- EXERCISE GOAL: An exact reproduction of the listing is wanted, with the pictures dropped.
+++++
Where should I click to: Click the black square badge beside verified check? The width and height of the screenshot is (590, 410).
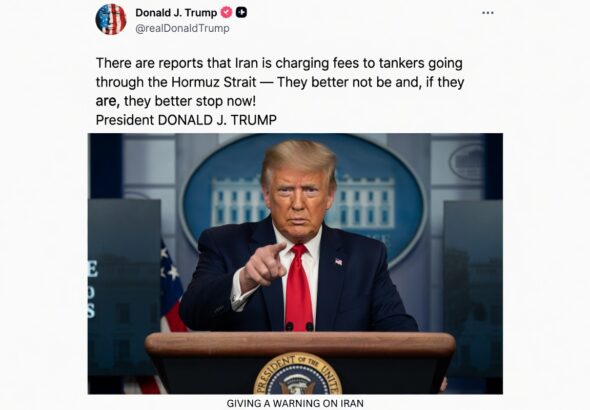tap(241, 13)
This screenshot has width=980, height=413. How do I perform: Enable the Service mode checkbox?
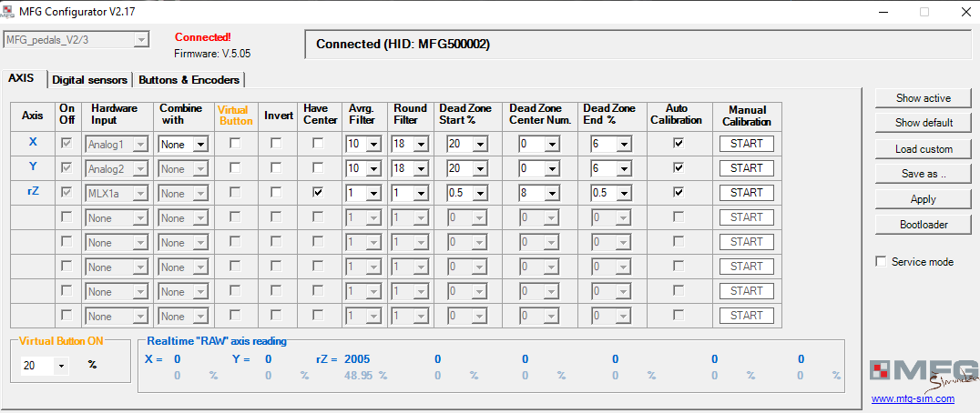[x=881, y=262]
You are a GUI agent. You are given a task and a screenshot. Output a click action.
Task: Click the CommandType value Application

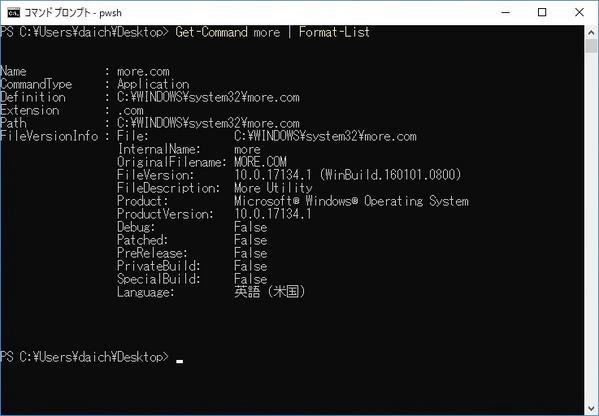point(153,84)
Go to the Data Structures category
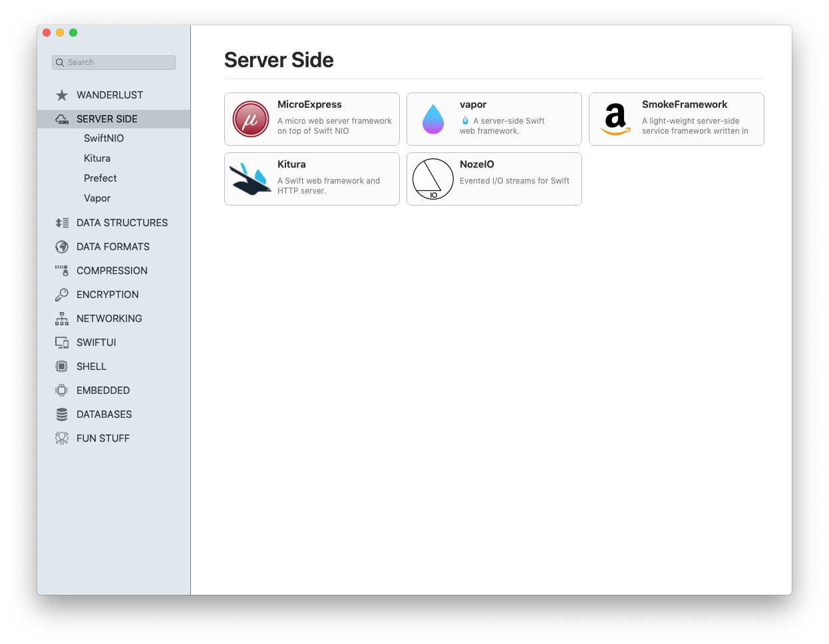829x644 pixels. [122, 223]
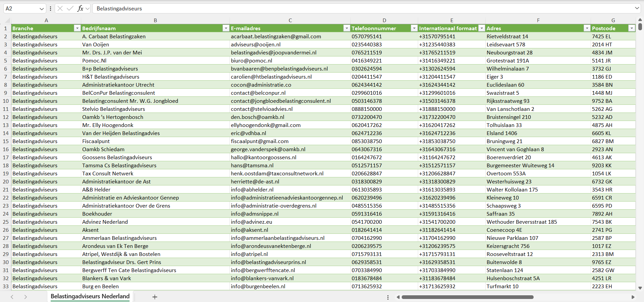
+++++
- RESULT:
Where should I click to: Click the black square badge beside verified check? The width and height of the screenshot is (590, 410).
tap(241, 13)
This screenshot has width=980, height=413. How do I perform: Enable the Service mode checkbox?
[x=881, y=262]
You are a GUI agent. You are given a task and a screenshot. Output a click action.
Task: Click the CommandType value Application

point(153,84)
Go to the Data Structures category
829x644 pixels. [122, 223]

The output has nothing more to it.